DIRECTIONS: Please pick up the article on high-density lipoproteins and survival in pulmonary arterial hypertension after its last sentence and carry it forward.

Study Links Certain High-density Lipoproteins, Better Survival in PAH Patients
Higher levels of certain high-density lipoproteins (HDLs) improve the survival of pulmonary arterial hypertension (PAH) patients, according to a recent evaluation of two PAH patient cohorts. Targeting certain HDL subclasses may improve future PAH treatment.
The study, “Reduced plasma levels of small HDL particles transporting fibrinolytic proteins in pulmonary arterial hypertension” was published in the journal Thorax.
HDLs are one of five groups of protein complexes that transport fat molecules (e.g. cholesterol) in the body. HDLs transport cholesterol out of tissues, which can result in vasodilation, anti-inflammatory effects, and protection of the endothelium (cells that line the interior surface of blood vessels).
Previous studies found that experimental manipulation of certain HDLs reduced pulmonary hypertension.
Now, researchers investigated the effects of HDL on PAH prognosis by analyzing clinical outcomes in PAH patients. The team also examined HDL-related protein interactions, and their potential use as future therapeutic targets in PAH.
The team enrolled PAH patients from the National Pulmonary Hypertension Service at Hammersmith Hospital in London, England.
Blood samples and clinical features of two different PAH cohorts, a discovery cohort with 127 patients (mean age 54) and a validation cohort with 77 patients (mean age 57), were analyzed. Both cohorts included patients with idiopathic or heritable PAH, and the median follow-up time was 4.9 and 3.4 years, respectively.
In total, 43 patients (34%) from the discovery cohort, and 45 (58%) from the validation cohort died during the follow-up period.
Blood analyses identified three of 105 plasma-circulating lipoproteins that were associated with survival in both cohorts. The three lipoproteins were part of a subclass of HDL called HDL-4, which is the smallest and most dense subclass among HDLs. Higher levels of HDL-4 were significantly associated with improved survival compared with other HDL subclasses.
The team further found that one of these proteins, HDL-4-Apo A-2 — an HDL-4 protein and the second-most abundant lipoprotein in HDL — showed the most significant association with patient survival. When researchers grouped patient data according to HDL-4-Apo A-2 plasma levels, they found a concentration-dependent effect of HDL-4-Apo A-2 on survival.

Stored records
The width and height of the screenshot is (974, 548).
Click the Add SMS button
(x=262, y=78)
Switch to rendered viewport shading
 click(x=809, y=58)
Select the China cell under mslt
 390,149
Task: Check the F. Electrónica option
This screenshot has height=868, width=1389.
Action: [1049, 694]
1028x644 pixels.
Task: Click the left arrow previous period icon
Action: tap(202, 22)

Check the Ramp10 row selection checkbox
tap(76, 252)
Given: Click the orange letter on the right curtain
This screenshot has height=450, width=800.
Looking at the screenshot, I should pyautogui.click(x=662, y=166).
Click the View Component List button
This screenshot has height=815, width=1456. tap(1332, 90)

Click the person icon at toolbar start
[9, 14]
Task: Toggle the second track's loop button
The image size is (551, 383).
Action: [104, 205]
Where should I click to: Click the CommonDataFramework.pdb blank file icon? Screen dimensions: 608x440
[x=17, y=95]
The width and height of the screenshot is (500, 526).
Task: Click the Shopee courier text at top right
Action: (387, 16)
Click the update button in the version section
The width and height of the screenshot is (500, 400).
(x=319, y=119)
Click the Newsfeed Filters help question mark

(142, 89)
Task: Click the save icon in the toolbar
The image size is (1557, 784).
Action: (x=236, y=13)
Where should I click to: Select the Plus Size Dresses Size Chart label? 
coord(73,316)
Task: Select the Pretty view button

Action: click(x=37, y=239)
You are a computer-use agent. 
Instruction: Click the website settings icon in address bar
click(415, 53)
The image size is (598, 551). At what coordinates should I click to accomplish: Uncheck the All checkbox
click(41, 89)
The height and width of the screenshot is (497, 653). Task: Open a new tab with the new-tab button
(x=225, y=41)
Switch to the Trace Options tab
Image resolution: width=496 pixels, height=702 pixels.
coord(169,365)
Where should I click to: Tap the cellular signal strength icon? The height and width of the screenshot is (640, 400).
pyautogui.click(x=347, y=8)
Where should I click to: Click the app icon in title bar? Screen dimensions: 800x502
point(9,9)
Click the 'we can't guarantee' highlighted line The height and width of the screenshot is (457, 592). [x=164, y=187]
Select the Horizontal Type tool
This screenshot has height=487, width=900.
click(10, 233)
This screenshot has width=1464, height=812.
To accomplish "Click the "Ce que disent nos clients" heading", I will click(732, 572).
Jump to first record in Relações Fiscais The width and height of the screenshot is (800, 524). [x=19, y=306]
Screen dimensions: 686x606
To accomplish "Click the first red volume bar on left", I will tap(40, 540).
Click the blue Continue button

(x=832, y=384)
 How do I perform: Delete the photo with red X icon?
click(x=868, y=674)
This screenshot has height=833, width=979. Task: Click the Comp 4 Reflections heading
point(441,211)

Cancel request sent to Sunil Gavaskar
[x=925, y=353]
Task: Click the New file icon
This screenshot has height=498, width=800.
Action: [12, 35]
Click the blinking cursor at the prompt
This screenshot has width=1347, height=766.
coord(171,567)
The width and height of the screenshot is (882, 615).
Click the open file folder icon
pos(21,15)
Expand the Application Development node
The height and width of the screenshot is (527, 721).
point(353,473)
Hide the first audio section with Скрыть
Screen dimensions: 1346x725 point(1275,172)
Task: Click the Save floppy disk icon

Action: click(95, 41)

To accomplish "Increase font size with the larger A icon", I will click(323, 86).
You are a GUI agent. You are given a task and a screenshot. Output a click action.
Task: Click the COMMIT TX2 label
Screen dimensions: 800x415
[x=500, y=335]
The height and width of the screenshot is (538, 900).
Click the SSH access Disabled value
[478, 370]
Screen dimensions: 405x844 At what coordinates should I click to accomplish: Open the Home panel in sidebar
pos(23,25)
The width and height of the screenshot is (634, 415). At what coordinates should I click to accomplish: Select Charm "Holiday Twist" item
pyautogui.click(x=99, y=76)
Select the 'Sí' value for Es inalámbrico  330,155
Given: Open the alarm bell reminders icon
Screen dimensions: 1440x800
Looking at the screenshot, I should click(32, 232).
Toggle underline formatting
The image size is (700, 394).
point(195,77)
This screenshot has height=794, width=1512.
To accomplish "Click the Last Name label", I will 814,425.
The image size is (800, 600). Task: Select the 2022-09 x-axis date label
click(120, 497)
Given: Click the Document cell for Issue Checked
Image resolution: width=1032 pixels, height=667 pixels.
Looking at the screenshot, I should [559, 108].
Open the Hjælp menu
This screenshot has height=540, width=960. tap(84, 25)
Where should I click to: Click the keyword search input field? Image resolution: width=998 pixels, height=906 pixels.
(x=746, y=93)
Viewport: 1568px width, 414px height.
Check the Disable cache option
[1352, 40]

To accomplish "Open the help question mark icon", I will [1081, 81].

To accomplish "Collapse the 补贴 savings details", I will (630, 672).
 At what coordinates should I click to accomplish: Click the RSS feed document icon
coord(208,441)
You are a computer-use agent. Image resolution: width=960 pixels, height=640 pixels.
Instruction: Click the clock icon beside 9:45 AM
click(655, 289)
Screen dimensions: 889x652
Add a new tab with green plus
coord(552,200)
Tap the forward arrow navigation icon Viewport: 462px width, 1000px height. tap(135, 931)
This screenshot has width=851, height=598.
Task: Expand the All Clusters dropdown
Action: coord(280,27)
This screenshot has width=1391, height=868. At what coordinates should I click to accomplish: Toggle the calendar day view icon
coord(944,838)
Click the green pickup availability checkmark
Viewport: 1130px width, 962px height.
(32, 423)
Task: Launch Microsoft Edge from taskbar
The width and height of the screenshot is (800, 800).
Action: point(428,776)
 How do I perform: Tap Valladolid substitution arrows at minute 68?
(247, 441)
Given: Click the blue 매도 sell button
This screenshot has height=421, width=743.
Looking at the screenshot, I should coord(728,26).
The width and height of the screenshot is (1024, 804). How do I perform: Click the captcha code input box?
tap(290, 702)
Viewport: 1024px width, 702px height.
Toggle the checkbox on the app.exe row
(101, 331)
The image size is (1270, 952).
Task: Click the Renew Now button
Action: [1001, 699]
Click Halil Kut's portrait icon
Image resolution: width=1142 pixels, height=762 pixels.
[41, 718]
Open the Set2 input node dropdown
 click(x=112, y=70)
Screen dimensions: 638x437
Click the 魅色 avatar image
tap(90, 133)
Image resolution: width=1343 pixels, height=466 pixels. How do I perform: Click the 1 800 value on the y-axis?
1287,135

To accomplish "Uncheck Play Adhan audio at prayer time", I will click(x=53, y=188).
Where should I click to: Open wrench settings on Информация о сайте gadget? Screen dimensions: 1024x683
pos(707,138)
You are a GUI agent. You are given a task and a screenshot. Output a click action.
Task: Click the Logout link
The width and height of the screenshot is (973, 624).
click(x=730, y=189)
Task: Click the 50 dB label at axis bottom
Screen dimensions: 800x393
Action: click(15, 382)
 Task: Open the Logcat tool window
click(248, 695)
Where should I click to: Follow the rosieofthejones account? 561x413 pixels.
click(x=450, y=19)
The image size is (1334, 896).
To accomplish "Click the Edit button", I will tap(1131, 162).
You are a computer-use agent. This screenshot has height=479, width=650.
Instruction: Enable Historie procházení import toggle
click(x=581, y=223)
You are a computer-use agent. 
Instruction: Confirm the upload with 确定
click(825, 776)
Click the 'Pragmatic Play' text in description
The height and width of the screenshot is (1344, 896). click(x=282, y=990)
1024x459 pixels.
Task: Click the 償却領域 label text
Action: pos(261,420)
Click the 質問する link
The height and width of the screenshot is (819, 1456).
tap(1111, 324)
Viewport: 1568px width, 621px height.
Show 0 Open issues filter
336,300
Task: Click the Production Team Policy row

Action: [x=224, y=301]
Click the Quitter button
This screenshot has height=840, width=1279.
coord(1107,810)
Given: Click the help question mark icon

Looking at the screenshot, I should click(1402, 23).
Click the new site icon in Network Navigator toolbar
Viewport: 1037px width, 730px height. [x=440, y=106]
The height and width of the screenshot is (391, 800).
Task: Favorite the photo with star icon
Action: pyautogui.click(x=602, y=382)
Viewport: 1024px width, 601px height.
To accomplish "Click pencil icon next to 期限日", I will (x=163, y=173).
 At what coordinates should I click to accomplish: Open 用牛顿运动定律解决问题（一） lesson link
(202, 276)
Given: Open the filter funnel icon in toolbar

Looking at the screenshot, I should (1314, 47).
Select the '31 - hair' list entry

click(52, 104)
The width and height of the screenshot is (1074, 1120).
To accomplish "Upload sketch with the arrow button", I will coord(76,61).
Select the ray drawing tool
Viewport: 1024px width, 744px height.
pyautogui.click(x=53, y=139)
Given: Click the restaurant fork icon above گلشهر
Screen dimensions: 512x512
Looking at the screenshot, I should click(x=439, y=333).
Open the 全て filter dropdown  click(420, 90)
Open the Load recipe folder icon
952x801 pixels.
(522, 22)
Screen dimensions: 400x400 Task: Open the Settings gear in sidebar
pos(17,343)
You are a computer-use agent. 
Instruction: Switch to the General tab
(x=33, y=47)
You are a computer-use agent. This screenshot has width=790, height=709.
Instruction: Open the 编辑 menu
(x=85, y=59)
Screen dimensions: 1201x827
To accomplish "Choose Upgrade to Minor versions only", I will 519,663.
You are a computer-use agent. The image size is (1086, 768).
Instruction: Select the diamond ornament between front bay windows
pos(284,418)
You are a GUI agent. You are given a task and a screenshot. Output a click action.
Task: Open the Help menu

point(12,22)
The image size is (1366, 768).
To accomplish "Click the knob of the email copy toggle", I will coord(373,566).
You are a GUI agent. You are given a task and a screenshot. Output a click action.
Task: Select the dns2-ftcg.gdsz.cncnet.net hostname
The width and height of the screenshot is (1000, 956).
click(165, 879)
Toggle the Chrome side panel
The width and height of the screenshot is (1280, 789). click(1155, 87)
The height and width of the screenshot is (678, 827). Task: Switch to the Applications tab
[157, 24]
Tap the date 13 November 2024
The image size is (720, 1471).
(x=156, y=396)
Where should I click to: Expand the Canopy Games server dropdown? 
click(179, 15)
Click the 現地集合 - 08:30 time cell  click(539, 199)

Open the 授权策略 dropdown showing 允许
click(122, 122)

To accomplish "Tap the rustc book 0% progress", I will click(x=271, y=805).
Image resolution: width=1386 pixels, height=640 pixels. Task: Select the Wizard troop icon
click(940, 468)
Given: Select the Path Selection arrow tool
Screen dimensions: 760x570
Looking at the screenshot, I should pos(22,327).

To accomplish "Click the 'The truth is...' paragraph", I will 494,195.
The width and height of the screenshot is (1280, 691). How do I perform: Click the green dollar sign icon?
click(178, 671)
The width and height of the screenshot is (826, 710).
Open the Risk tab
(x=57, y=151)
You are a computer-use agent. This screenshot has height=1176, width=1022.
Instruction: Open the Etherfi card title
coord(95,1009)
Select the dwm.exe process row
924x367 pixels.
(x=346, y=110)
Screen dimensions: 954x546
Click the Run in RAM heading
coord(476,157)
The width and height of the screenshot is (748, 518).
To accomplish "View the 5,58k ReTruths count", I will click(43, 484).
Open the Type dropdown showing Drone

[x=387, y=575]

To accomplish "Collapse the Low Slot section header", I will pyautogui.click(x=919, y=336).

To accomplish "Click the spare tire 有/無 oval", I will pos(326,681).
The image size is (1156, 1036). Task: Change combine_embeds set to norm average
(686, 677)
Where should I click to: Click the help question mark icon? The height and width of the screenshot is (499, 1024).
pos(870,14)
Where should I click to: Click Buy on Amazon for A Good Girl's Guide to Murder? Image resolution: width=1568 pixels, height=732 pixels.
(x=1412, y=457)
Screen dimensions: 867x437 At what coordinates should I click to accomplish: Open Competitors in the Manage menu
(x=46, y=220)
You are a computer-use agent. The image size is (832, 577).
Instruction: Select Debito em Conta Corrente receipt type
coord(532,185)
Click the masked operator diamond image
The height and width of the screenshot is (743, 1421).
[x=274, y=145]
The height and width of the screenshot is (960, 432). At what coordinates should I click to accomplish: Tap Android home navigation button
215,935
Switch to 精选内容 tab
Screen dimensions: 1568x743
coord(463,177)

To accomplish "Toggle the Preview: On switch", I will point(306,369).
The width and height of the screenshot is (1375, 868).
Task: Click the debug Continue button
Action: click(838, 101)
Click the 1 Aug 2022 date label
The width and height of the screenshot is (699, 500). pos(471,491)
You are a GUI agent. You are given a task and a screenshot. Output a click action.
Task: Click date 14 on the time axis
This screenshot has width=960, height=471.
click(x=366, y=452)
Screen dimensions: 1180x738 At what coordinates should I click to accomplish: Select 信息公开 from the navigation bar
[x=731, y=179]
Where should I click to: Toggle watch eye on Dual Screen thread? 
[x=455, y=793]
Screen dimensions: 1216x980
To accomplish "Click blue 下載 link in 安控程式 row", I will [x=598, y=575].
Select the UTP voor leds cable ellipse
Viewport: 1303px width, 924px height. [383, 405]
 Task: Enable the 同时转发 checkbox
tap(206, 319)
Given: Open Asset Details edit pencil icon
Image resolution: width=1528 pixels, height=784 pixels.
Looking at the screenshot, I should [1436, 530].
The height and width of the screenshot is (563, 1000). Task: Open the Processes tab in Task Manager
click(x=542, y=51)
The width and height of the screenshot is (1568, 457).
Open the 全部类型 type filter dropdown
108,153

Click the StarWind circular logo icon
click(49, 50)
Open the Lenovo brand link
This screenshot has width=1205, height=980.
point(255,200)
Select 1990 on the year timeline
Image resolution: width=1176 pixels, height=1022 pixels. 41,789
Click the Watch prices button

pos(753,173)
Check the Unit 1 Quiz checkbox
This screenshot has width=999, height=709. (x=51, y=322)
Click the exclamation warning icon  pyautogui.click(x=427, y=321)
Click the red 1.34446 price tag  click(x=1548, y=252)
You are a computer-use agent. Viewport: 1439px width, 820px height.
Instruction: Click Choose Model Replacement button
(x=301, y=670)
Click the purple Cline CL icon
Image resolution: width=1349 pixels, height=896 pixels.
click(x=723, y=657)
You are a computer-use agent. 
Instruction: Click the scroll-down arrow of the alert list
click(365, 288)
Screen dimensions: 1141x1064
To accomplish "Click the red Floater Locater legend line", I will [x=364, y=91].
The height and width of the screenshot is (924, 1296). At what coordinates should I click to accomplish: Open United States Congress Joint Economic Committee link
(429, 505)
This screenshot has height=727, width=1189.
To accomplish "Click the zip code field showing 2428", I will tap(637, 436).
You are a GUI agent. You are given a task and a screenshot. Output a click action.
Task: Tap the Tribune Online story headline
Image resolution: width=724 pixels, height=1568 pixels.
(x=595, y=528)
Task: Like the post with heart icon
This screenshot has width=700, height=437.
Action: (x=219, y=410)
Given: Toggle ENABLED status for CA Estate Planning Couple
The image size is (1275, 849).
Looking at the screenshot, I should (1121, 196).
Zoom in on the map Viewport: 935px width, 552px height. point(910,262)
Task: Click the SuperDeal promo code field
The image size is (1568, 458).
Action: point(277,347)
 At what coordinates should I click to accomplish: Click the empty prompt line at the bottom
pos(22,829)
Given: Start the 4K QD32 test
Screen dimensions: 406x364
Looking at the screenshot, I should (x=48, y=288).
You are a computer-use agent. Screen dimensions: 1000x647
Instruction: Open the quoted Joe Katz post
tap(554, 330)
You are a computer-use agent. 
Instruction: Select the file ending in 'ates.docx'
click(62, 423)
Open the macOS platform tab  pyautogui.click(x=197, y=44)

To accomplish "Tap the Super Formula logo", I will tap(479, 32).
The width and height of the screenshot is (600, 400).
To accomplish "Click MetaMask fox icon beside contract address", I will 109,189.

RESPONSE AREA:
None of the other lipoprotein classes had prognostic value.
Results also showed that, while PAH patients treated with lipid-lowering statin medications showed reduced low-density lipoprotein (LDL) levels, HDL levels were unaffected. These findings are consistent with earlier studies, showing no effect of statins on PAH-related exercise capacity, cardiac output, or survival.
Among proteins known to be associated with HDL-4-Apo A-2, researchers found three that are linked to the regulation of fibrinolysis (a process that prevents blood clotting and is sometimes impaired in pulmonary hypertension), and the kallikrein–kinin pathway (a pathway involved in inflammation, vasodilation, and coagulation). The proteins are called alpha-2-antiplasmin, coagulation factor XI, and prekallikrein.
“Our data suggest that HDL subclasses differ in their contribution to the pathology of PAH; only plasma small HDL-4 levels were independently prognostic in patients with PAH,” the researchers said, emphasizing that reduced plasma levels of HDL-4-Apo A-2, in particular, “are independently linked with higher mortality in PAH, supporting a biologically important role in the natural history of this disorder.”
The team suggests that “apolipoproteins and other HDL-4-associated proteins, including prekallikrein and alpha-2-antiplasmin, regulate biological mechanisms relevant to PAH, such as fibrinolysis and vasodilation.” Therefore, “further investigation into the potential therapeutic benefit of increasing the levels of small HDL and its associated proteins in PAH” is needed, the researchers concluded.